Der Krieg in der Ukraine hat längst auch die Klassenzimmer erreicht: Schulkinder reagieren teils emotional auf den militärischen Konflikt - vor allem, wenn russische und ukrainische Kinder in einer Klasse sind. In Ostbayern ließen sich in den 1990er-Jahren viele ehemalige Angehörige der ehemaligen Sowjetrepubliken nieder. Der Direktor des Schulreferates im Kirchenkreis Regensburg der bayerischen Landeskirche, Oliver Spilker, über die momentane Lage in den Schulen.

Herr Spilker, Sie treffen im Klassenzimmer auf ganz unterschiedliche Gemütslagen. Wie reagieren die Kinder auf den Krieg in der Ukraine?

Spilker: Der Krieg hat die Klassenzimmer längst erreicht. Da brauche ich nur an meine letzte Unterrichtstunde in der 7./8. Klasse einer Mittelschule zu denken: Das eine Kind fürchtet sich vor einem Atomkrieg, ein anderes erklärt, dass der Westen schuld am Krieg sei. Ein russisches Kind erklärt seinem Banknachbarn, einem ukrainischen Kind, dass sie doch Freunde seien. Und das ukrainische Kind, das schon länger in Deutschland lebt, schweigt vor der Klasse. Zuvor hatte es mir geschildert, dass es Angst um seinen Bruder in der Ukraine habe, der im Krieg kämpfe. Auf diese sehr verschiedenen Bedürfnisse der Kinder müssen wir Lehrkräfte derzeit im Unterricht reagieren.

"Gerade für Kinder von Eltern, die hinter der russischen Politik stehen, stellt der Krieg eine Identitätskrise dar."

Wie positionieren Sie sich als Lehrkraft, wenn ein russischstämmiges Kind den Krieg rechtfertigt?

> _ARBEITSAUFTRAG A_: Fassen Sie den Absatz des Textauszugs, der mit „Spilker: Der Krieg hat die Klassenzimmer“ beginnt, als kurze Stichpunktliste mit seinen wesentlichen Aussagen zusammen.
> _ARBEITSAUFTRAG B_: Führen Sie den Textauszug über den Ukrainekrieg in Klassenzimmern im Anschluss an seine letzte Frage fort.

> _QUELLENMATERIAL_:
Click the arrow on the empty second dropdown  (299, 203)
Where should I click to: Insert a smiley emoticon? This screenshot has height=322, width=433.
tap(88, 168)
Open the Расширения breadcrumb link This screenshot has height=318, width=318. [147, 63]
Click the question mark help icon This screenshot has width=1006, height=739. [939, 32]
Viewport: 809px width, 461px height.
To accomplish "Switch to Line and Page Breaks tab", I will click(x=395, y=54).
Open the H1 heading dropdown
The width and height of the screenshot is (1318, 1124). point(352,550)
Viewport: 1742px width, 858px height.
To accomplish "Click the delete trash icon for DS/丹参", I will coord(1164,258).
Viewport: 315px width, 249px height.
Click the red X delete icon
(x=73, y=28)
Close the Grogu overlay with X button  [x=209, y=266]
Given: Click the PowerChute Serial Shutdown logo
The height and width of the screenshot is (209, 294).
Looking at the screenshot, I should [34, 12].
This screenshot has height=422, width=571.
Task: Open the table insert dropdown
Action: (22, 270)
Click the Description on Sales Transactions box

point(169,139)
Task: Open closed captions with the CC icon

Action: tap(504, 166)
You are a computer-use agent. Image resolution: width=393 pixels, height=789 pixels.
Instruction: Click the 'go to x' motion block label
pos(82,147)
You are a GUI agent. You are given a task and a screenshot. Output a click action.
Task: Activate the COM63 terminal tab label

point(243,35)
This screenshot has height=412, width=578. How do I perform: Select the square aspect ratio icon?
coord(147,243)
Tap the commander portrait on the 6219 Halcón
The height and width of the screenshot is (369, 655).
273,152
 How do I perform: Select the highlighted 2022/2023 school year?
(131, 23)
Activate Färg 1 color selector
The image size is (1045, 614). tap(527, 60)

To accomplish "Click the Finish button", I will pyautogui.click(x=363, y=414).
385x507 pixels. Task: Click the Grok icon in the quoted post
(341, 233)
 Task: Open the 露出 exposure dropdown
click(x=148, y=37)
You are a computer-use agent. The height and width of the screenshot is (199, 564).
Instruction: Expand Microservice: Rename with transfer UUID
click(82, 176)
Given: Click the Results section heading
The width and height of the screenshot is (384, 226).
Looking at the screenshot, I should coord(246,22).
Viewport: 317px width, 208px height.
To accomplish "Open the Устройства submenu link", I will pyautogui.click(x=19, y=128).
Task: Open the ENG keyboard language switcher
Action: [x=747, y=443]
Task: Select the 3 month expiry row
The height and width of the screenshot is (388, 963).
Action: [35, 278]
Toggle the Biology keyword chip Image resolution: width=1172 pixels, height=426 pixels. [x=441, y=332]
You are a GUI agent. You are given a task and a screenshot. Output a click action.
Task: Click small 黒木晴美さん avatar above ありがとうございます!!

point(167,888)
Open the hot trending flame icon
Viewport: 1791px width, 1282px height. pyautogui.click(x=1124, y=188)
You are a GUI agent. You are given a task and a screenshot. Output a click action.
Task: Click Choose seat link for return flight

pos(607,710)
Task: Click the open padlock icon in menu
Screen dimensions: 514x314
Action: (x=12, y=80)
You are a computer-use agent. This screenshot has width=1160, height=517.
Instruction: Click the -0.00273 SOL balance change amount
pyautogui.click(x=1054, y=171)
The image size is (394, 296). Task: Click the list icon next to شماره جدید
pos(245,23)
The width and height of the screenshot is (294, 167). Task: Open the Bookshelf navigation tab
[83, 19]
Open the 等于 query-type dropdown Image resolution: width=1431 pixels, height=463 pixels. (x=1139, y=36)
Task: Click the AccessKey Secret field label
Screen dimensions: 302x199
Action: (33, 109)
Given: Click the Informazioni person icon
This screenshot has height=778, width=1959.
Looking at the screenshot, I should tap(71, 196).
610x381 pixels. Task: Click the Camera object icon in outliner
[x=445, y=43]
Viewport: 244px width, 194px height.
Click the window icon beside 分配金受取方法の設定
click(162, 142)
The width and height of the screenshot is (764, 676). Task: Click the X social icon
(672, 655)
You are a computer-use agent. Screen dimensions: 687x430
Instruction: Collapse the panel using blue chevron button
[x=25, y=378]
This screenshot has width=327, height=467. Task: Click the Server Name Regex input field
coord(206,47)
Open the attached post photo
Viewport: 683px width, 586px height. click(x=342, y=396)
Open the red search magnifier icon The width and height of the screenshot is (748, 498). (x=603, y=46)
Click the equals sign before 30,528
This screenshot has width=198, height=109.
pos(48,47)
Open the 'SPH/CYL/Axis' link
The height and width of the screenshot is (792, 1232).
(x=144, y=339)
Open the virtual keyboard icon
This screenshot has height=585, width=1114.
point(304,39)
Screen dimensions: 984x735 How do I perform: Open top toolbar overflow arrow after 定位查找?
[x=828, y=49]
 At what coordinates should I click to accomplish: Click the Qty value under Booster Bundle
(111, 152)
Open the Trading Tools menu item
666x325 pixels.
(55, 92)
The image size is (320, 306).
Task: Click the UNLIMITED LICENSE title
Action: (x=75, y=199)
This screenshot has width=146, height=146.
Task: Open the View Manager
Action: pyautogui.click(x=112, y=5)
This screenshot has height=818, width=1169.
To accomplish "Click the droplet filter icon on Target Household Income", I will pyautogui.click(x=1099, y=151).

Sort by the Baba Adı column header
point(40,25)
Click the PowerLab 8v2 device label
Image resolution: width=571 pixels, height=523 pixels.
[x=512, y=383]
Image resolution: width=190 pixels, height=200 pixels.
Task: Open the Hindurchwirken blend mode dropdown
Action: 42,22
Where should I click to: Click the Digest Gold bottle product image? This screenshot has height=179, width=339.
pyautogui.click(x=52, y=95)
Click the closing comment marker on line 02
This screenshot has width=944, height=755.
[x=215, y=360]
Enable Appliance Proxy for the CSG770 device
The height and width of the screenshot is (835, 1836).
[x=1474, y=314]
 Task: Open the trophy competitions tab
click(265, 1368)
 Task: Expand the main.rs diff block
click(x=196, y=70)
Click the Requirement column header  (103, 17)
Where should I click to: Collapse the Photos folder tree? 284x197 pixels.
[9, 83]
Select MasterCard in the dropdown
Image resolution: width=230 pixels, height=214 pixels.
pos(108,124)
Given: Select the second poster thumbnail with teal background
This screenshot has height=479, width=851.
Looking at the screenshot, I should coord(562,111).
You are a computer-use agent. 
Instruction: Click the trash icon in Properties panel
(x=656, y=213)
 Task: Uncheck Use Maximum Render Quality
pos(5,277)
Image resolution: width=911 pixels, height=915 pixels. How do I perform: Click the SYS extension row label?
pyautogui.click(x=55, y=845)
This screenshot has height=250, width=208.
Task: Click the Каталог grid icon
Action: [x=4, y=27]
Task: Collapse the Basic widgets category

> _LÖSUNG A_:
- Der Krieg ist im Unterricht angekommen, etwa in Spilkers letzter Stunde in einer 7./8. Klasse einer Mittelschule.
- Ein Kind hat Angst vor einem Atomkrieg.
- Ein anderes gibt dem Westen die Schuld am Krieg.
- Ein russisches Kind versichert seinem ukrainischen Banknachbarn, sie seien doch Freunde.
- Das ukrainische Kind lebt schon länger in Deutschland und schweigt vor der Klasse. Zuvor hatte es Spilker seine Angst um den Bruder geschildert, der in der Ukraine kämpft.
- Lehrkräfte müssen derzeit auf diese sehr unterschiedlichen Bedürfnisse reagieren.

> _LÖSUNG B_:
Spilker: Zunächst positioniere ich mich immer auf der Seite des Friedens. Aber gerade für Kinder von Eltern, die hinter der russischen Politik stehen, stellt der Krieg eine Identitätskrise dar. Russland ist für viele Kinder ein Ort, wo ihre Verwandten leben, wo sie glücklich ihre Sommerferien verbringen. Sie haben zu diesem Land eine Beziehung, die einer Mutter-Kind-Beziehung ähnlich ist: Das Kind liebt nach wie vor seine strafbar gewordene "Mutter" Russland, und spürt die Zerrissenheit. Dann erleben sie, dass alle Welt scheinbar gegen sie ist. Und sie wissen auch, dass Krieg eigentlich grundsätzlich schlecht ist. Auch diese Spannung müssen die Kinder aushalten. Gleichzeitig muss ihnen signalisiert werden, dass sie als Mensch und mit ihrer Sprache und ihrer Herkunft angenommen sind - genauso wie das ukrainische Kind.

"Das Klassenzimmer ist der Ort, wo wir gut miteinander auskommen wollen und Frieden üben können."

Bislang wurden noch keine ukrainischen Kriegsflüchtlinge in die Schulen aufgenommen. Wie bereiten Lehrkräfte ihre Schüler auf diese Situation vor?

Spilker: Der Erziehung zur Empathie kommt eine besondere Bedeutung zu, gerade im Umgang mit Kindern und Jugendlichen. Das bedeutet: Wenn es jemanden nicht so gut geht - dann können wir ihm helfen. Wir können mit ukrainischen Flüchtlingskindern Fußball spielen und ihnen etwas Deutsch beibringen und selbst ein paar ukrainische Ausdrücke lernen, können von unserem Taschengeld ein Spiel kaufen und ihnen das Spiel beibringen. Das Klassenzimmer ist der Ort, wo wir gut miteinander auskommen wollen und Frieden üben können.